XXI. É notável, o que se regista, a forma como o Tribunal a quo, a regra e esquadro, deu como não provados, tout court, todos os quesitos cuja prova era pertinente à Autora/Recorrente.

E como, em contrapartida, o mesmo Tribunal deu como provados, tout court, todos os quesitos cuja prova era pertinente à Ré.

XXII. Viu-se, então, obrigada a Recorrente a juntar 4 documentos que fazem prova inequívoca dos referidos quesitos, a saber: 1) Excertos de Revistas publicadas em território nacional pela Associação Portuguesa de Centros Comerciais (associação de que a Ré, Recorrida é associada e o seu administrador, Sr. Dr. Luís Pires é vogal, cfr. se depreende desses mesmos documentos com número 4); 2) Facturas; 3) Carta de Interpelação recebida depois deste processo judicial ter sido intentado; 4) Elementos de contabilidade.

Na esperança, vã, de que o Tribunal da Relação, no exercício da sua acção fiscalizadora se dignasse a avaliá-los e procedesse à reapreciação da prova.

XXIII. Trata-se, pois, de uma questão de conhecimento oficioso, que esse Supremo Tribunal se deverá pronunciar por via das alíneas b) e c) do n.º 2 do artigo 5.º e do artigo 411.º do Código de Processo Civil.


Nestes termos e nos mais de direito que Esse Venerando Supremo Tribunal certamente suprirá se requer-se que dê provimento ao presente recurso, com as legais consequências.

Assim se fará a esperada JUSTIÇA!»

Contra-alegou a ré BB Imobiliária, SA, sustentando a confirmação do acórdão recorrido.

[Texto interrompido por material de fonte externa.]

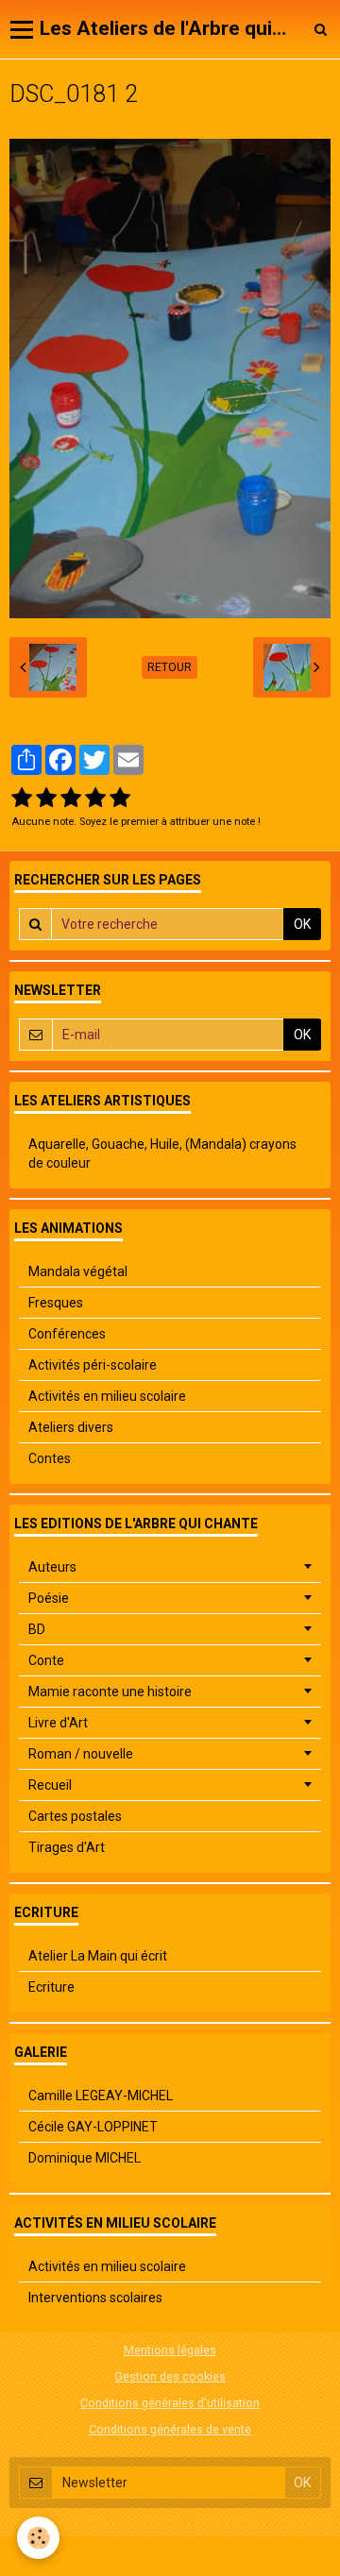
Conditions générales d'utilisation (170, 2403)
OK (302, 924)
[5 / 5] (120, 798)
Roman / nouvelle (80, 1753)
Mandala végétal (78, 1271)
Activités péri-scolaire (92, 1364)
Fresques (55, 1302)
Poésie (48, 1598)
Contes (49, 1458)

Interessa agora, em particular, salientar que alegou que a recorrente não cumpriu “os pressupostos da impugnação da matéria de facto a que se reporta o artigo 640º do Código de Processo Civil”, pois não concretizou “os precisos e pontuais pontos da matéria de facto que considerava encontrarem-se erradamente julgados”, antes “entendeu recorrer (impugnando) da praticamente totalidade da matéria de facto alegada nos presentes autos e provada em seu desfavor”, sustentou não ser admissível discutir a junção de documentos requerida à Relação, desde logo por ter sido indeferida por decisão individual não reclamada, e observou que o Supremo Tribunal de Justiça não tem competência para alterar a decisão de facto, nos termos pretendidos pela recorrente – e que aliás, se tivesse, sempre seria infundada a alteração pretendida.

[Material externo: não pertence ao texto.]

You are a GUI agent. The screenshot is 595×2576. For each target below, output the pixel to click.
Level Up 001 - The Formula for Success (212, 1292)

3. Vem provado o seguinte (transcreve-se do acórdão recorrido):

«A) A ora A. "AA - Actividades Hoteleiras, Limitada" é uma sociedade comercial que se dedica à actividade hoteleira (comércio de produtos alimentares) – e, a ora R. "BB - IMOBILIÁRIA, S.A.", uma sociedade que se dedica à realização de negócios sobre imóveis (locação e gestão de bens imóveis) – (A).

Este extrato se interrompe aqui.